## TASK OBJECTIVE
Switch "retail value" to "wholesale price" in the data starting at the line containing "You are a GUI" and ending at the end of the data. Give those lines again otherwise unchanged, and leave the pictures out.

## WORKING DATA
——————
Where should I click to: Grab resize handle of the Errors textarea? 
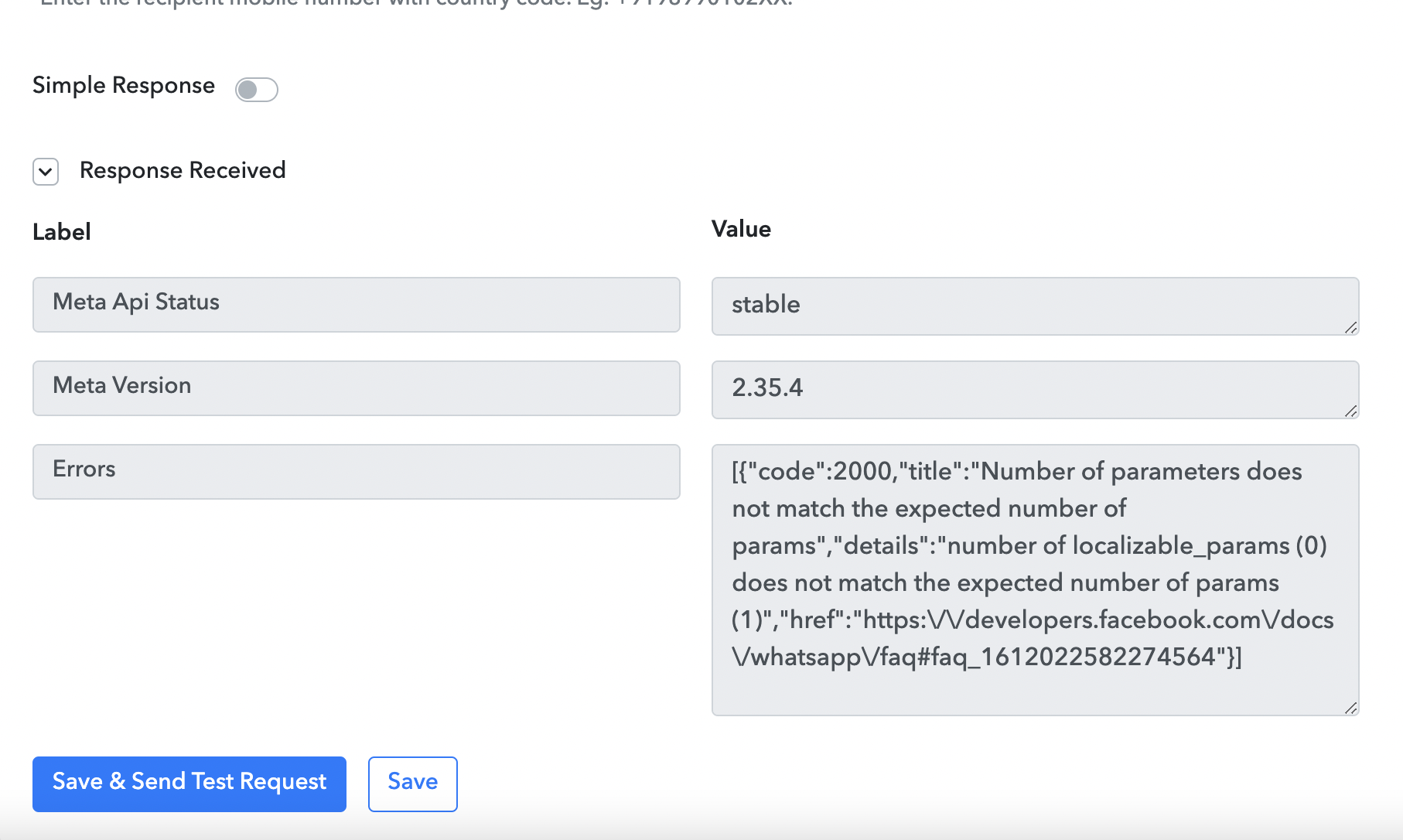[1350, 708]
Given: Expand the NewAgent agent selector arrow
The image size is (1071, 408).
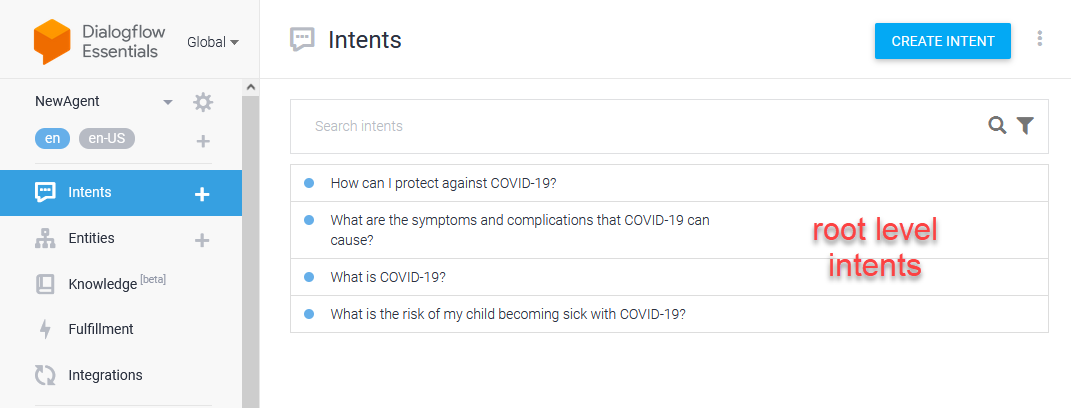Looking at the screenshot, I should [167, 103].
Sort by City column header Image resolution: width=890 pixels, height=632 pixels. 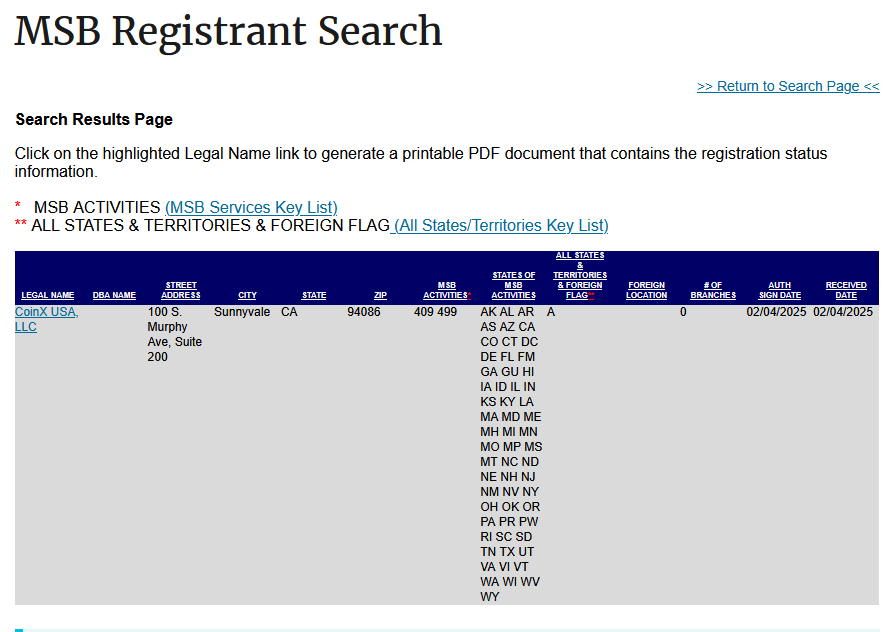tap(247, 295)
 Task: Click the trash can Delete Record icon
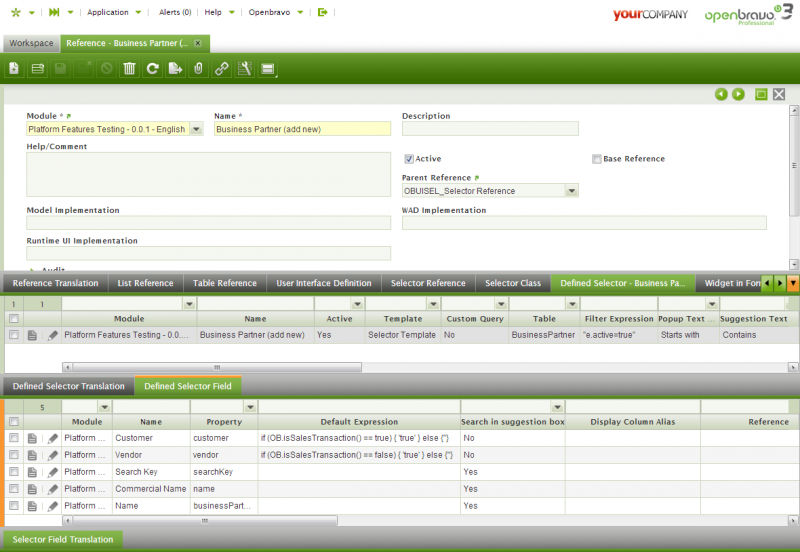(x=129, y=69)
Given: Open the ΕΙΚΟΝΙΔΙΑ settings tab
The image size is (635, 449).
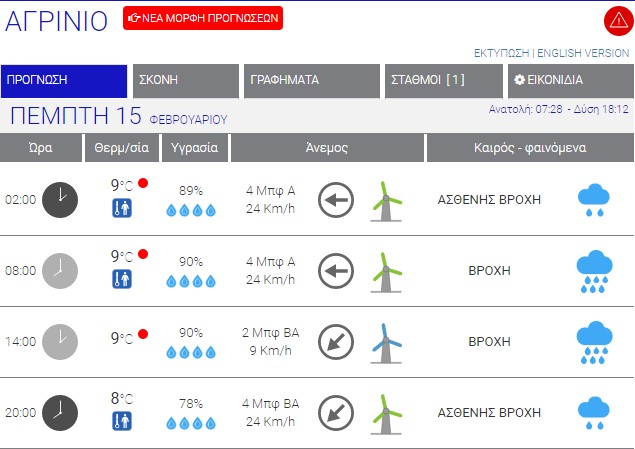Looking at the screenshot, I should tap(568, 81).
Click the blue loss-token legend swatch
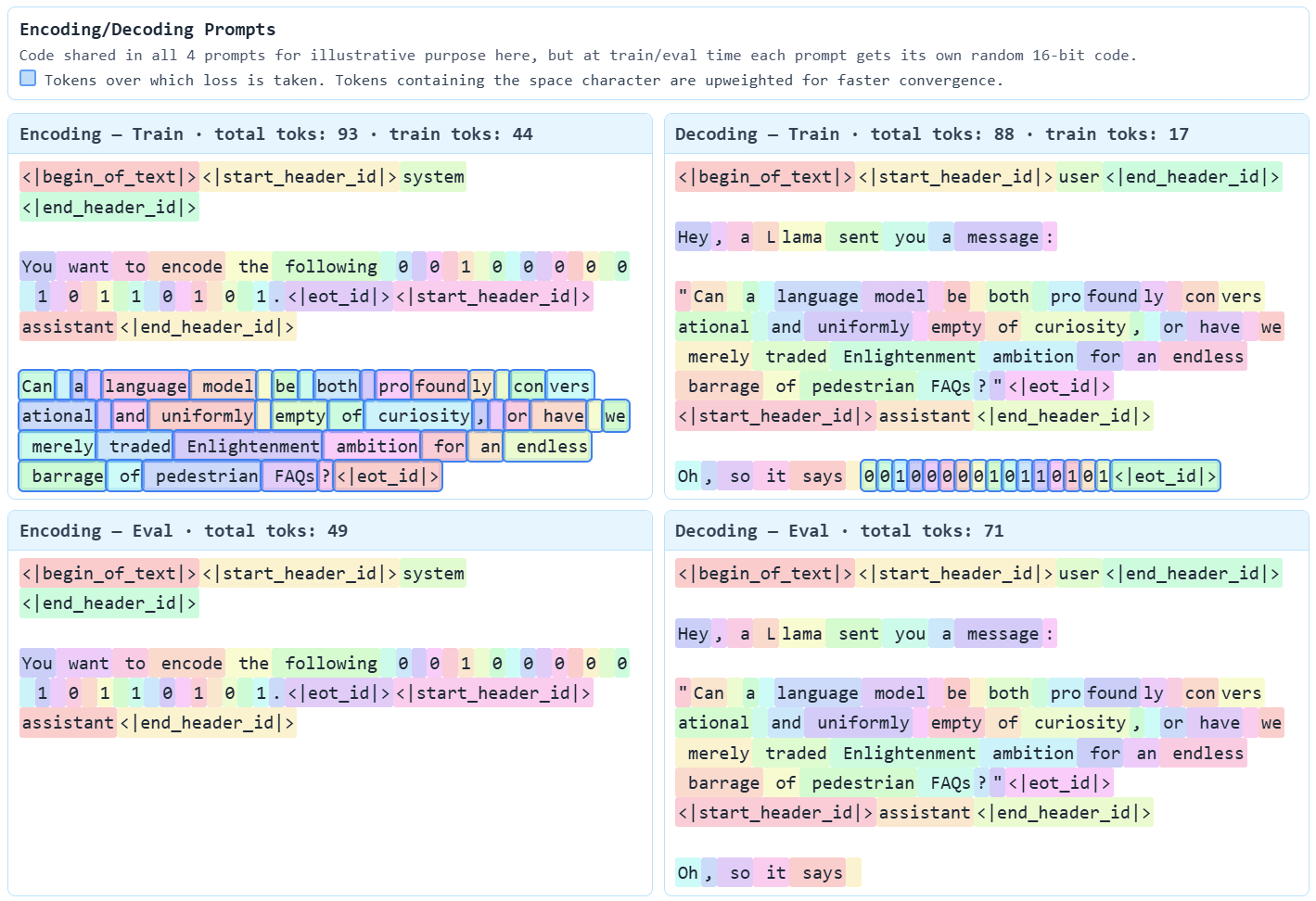 [28, 79]
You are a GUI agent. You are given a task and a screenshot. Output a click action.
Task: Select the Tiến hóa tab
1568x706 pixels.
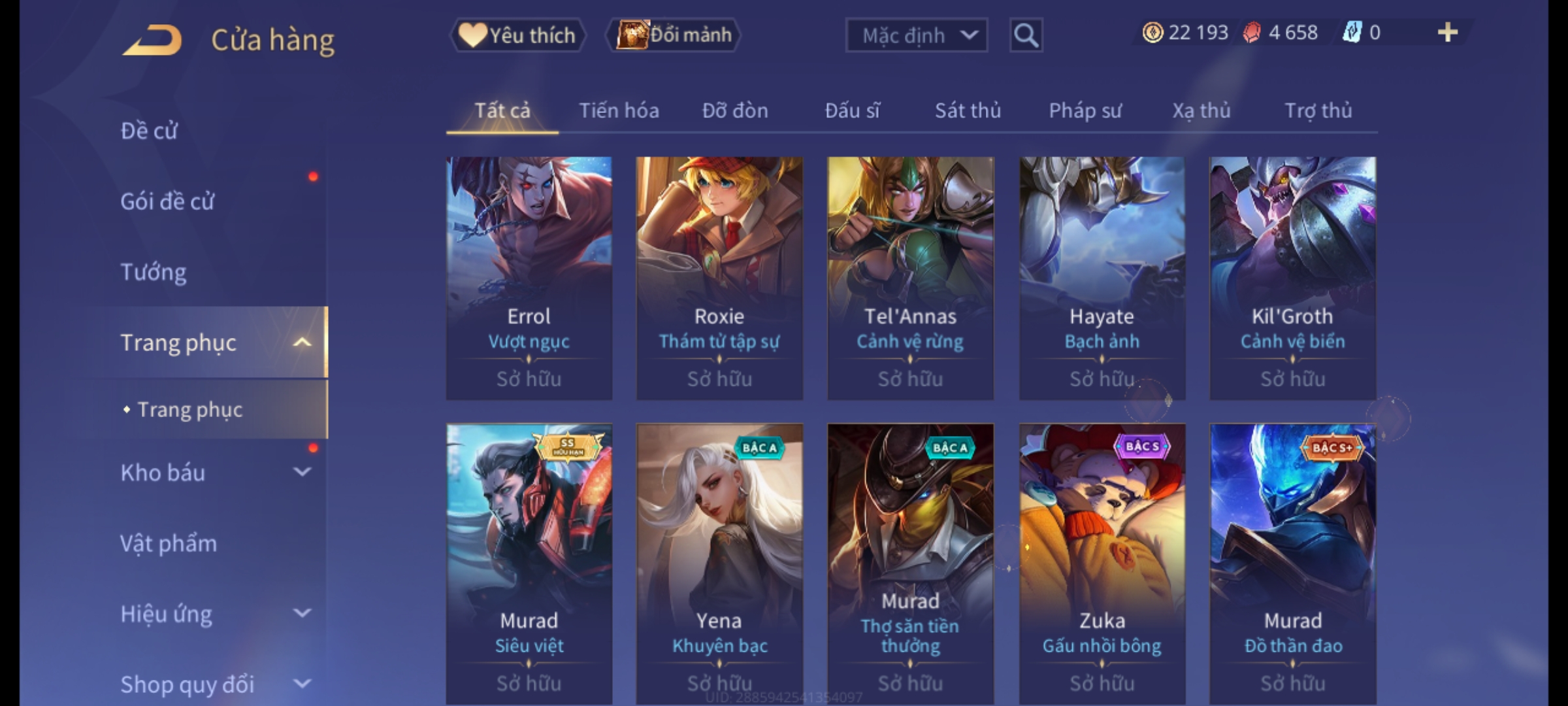(x=619, y=110)
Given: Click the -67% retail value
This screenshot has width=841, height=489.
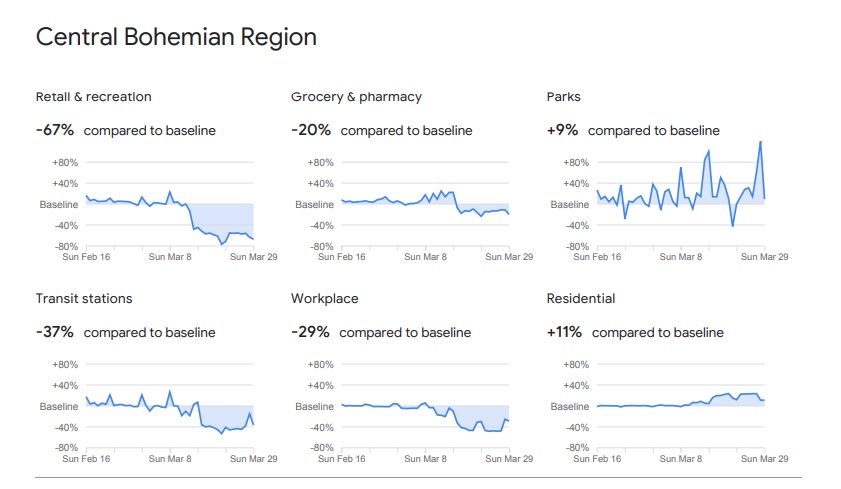Looking at the screenshot, I should pyautogui.click(x=55, y=130).
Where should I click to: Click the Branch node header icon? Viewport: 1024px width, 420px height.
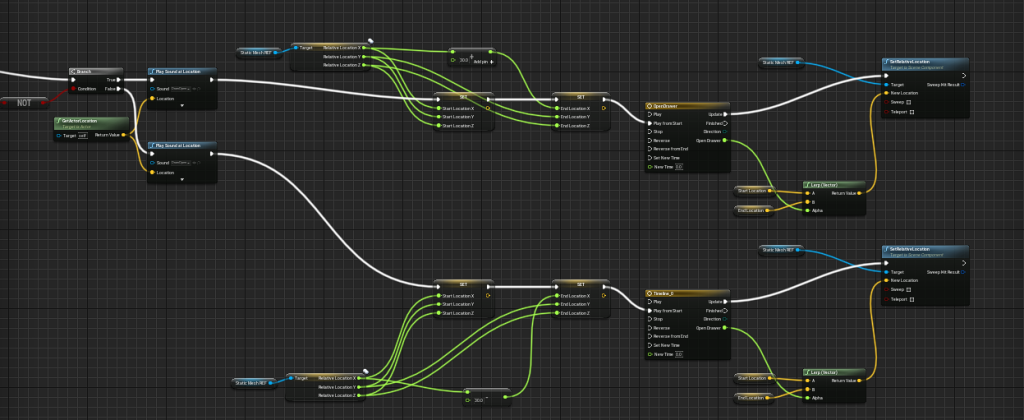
——————
## PROBLEM SOLUTION
You are a GUI agent. You are given a task and a screenshot. Output a click action.
Task: Select the Tiến hóa tab
1568x706 pixels.
(x=619, y=110)
Given: Click the -67% wholesale price
This screenshot has width=841, height=489.
Looking at the screenshot, I should pyautogui.click(x=55, y=130).
Where should I click to: Click the Branch node header icon? Viewport: 1024px width, 420px height.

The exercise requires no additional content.